• _WHAT THIS TASK INVOLVES_: Please rewrite the records starting at the line that contains "Where should I" and ending at the line that contains "(x=47, y=90)", keeping all their text but shifting every coordinate in the answers up by 77. Leave the pictures out.

• _LISTING_:
════════════════════

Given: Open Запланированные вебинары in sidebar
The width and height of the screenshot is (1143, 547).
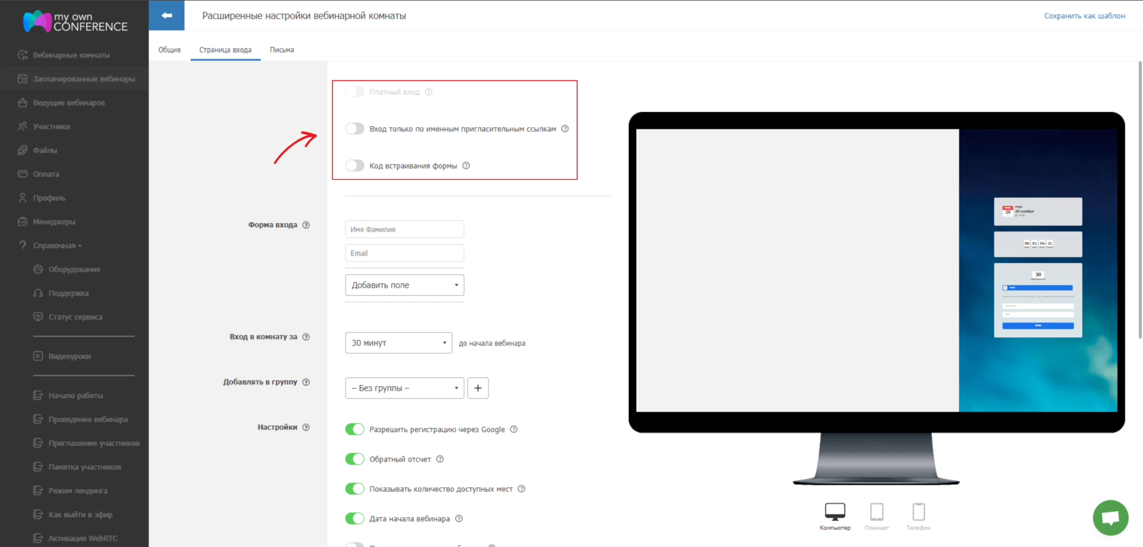Looking at the screenshot, I should [x=84, y=79].
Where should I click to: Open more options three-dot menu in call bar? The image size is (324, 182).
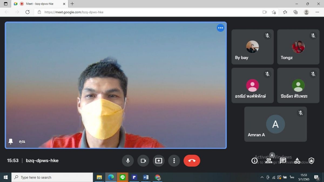pos(174,161)
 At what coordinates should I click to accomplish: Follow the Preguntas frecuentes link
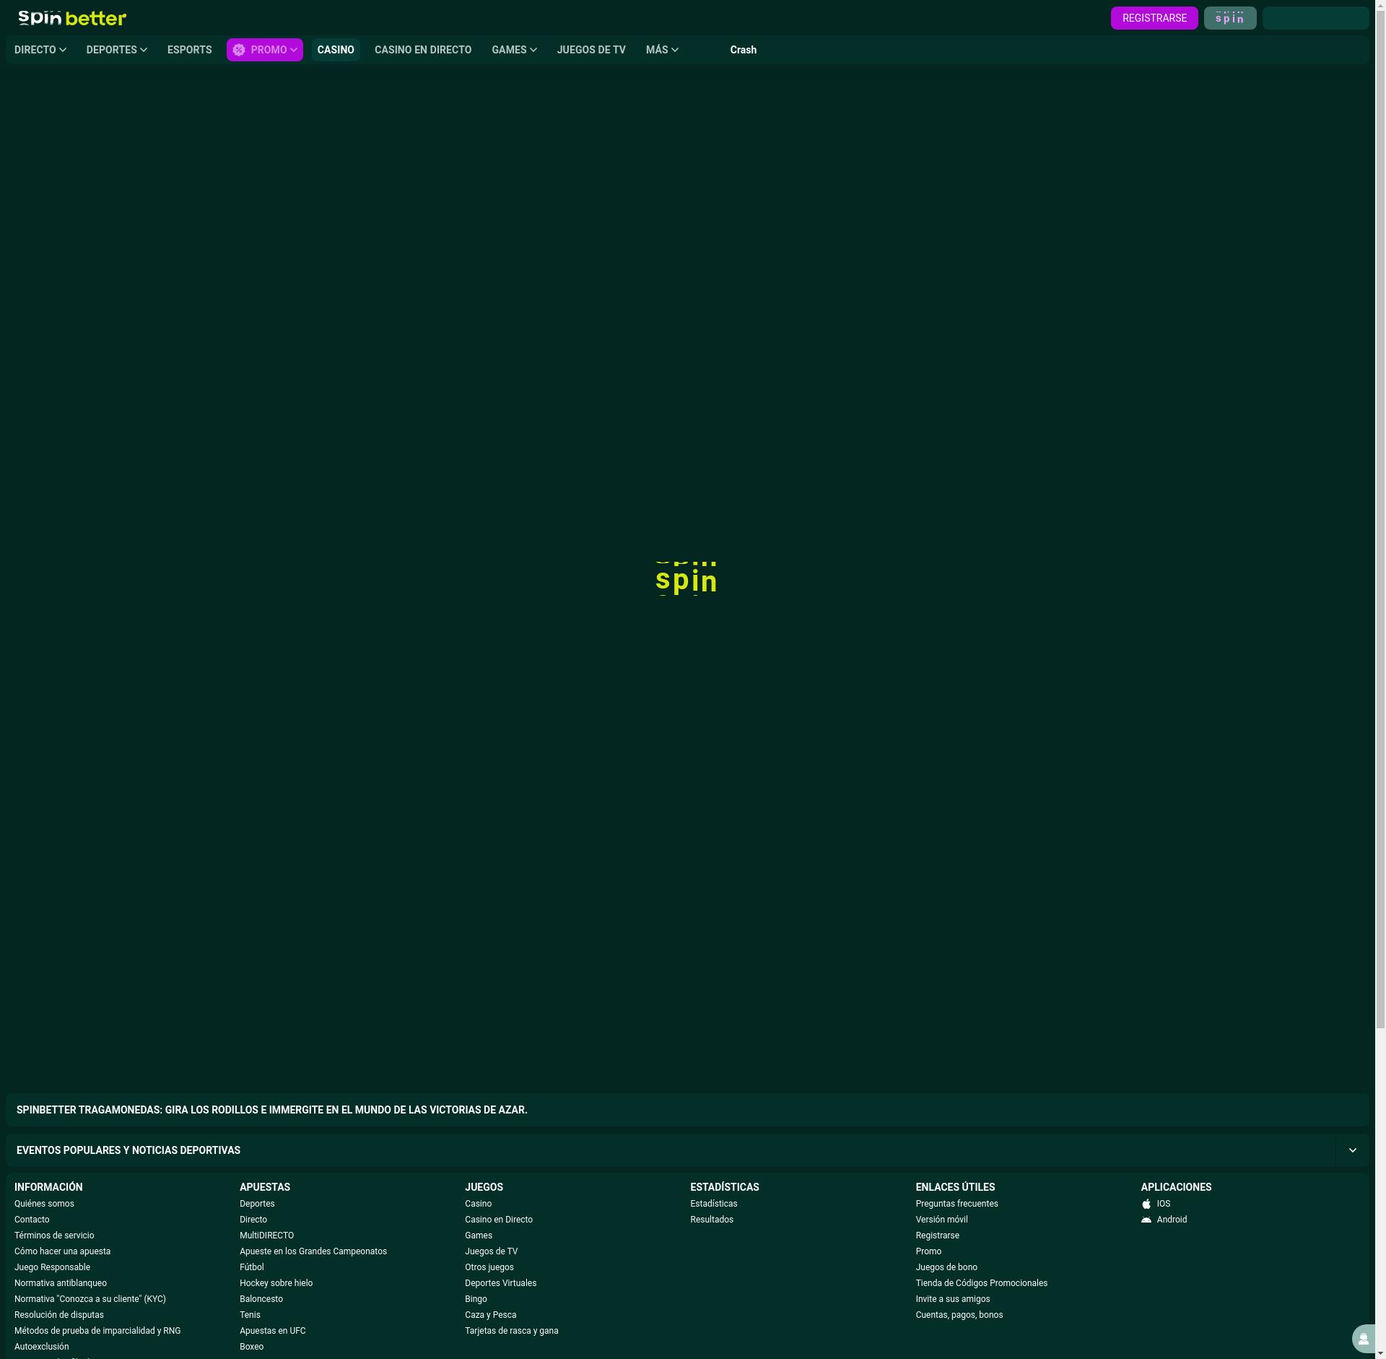point(956,1204)
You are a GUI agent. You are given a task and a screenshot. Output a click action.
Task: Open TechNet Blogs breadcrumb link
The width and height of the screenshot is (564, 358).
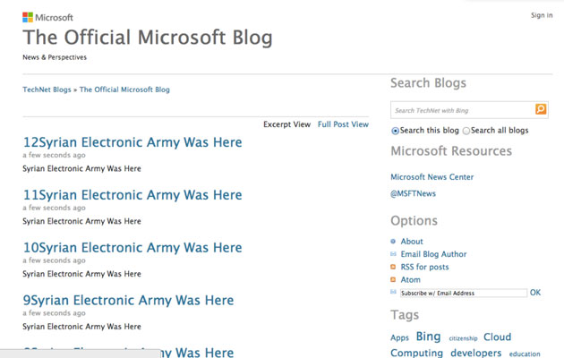(x=47, y=90)
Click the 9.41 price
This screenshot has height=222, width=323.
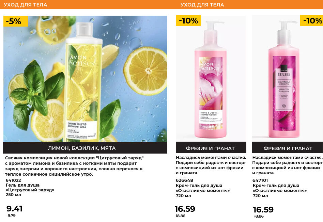(x=14, y=209)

════════════════════

• _EXERCISE RESULT_:
Where should I click to: Open more options three-dot menu in call bar? The image size is (324, 182).
pos(251,238)
 At what coordinates should I click to accomplish: Follow the Preguntas frecuentes link
point(1033,1281)
You are a GUI agent. You are given a task and a screenshot. Output a click action.
Task: Open TechNet Blogs breadcrumb link
The width and height of the screenshot is (564, 358).
(x=124, y=167)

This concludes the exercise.